• _DATA FOR THIS EXERCISE_
(begin)

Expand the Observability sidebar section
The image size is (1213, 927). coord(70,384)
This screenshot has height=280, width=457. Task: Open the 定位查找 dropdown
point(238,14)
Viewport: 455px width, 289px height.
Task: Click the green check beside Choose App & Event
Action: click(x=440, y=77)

(end)

• _GIVEN INSTRUCTION_
Count the lines in the material above that contain the string "width", matching case exactly. Reply with the number only.

• _SOLUTION TO THIS PROBLEM_
2